The American consumer is still showing greater resilience than expected. There is a saying that it is not a good idea to bet against this committed spender, and in recent years this has generally been the case. Time and again, US consumers have surprised forecasters by their tendency to spend more than expected.

A fundamental reason for this phenomenon is to be found in the relative stability of the macroeconomic environment in recent years. Households have not experienced volatile income and inflation. Naturally, they expect this to continue into the future and consider negative developments, in the present, to be temporary. Without Asian willingness to finance American consumption habits, the mild recession in 2001 would have been more severe, leaving a nasty memory and making consumers more cautious in their spending / saving behaviour.

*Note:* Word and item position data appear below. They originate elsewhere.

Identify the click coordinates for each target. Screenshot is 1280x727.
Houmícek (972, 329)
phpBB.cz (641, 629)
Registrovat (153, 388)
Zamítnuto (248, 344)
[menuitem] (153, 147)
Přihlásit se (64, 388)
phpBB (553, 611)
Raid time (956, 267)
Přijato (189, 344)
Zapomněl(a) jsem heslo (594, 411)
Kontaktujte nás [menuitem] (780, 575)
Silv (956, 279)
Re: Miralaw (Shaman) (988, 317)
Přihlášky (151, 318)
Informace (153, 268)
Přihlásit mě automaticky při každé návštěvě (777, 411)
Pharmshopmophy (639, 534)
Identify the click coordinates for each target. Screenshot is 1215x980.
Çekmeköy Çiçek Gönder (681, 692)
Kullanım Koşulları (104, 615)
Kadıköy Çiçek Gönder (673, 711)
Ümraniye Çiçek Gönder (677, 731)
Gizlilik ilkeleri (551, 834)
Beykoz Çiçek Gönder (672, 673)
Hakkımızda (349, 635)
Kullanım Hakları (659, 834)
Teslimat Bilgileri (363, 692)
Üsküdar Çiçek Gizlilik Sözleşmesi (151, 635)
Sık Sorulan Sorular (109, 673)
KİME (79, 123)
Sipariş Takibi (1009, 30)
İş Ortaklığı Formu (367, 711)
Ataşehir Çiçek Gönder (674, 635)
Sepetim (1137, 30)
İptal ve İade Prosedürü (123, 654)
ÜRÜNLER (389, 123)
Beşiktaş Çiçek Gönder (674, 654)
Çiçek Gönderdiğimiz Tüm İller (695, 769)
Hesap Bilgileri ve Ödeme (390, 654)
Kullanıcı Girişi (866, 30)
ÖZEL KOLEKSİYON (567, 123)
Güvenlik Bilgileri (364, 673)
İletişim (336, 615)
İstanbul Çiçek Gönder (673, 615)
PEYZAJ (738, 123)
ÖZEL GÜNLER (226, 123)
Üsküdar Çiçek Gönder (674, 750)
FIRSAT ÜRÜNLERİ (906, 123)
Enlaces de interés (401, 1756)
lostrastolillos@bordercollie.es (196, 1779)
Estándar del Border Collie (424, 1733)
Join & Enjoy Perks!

At the G8 summit in Germany, it appears that a temporary truce was declared between America and Russia in their squabble over the Bush administration's desire to install a missile defence system in some Eastern European countries that were once members of the Soviet bloc. Putin cooled mounting tensions by his clever suggestion of locating the installation in Azerbaijan. The yanks were caught by surprise and could only respond that the suggestion needed further studying.

Putin has been reconstructing state power and centralising authority over a number of years. Those in Russia who have disagreed with him and stood in the way have been neutralised. He is not necessarily out to get the robber-barons, who built their fortune in the Yeltsin era, if they cooperate with him. Those who chose to oppose are either in jail or in exile.

Russia does not have a strong democratic tradition. For most of its history, it has been ruled by autocrats. Among the notable ones, there was Peter the Great and Catherine the Great, who were so called because they were strong-willed and got things done. Anyway, that's the entry in the school history books. Ivan was also a doer but didn't have a good publicist and ended up being called Ivan the Terrible.

As for Vladimir Putin, according to the polls, he is popular in Russia. He is identified with stability at home and greater prestige abroad. It was inevitable that after putting order back in the house he would start flexing muscles on the world scene. A helpful factor is that the sharp rise in energy prices over the past few years has revived the Russian economy.

In a speech delivered at an international security conference in February he set out his vision of the international order and Russia's place in it. Basically, he was calling for a multi-polar world and an end to American hegemony. It was a frank speech that alarmed the audience of Europeans and Americans because it was direct and shorn of diplomatic fluff.

The likelihood is that Russia will continue to be assertive in furthering its interests in the global arena, and this will cause frictions with the United States and even Europe. However, recent talk in the media about the commencement of a new Cold War is exaggerated. The world is more intertwined economically and politically than ever before, which necessitates a degree of cooperation among rivals. At the same time, the transition from US hegemony to a multi-polar world is unlikely to be entirely smooth.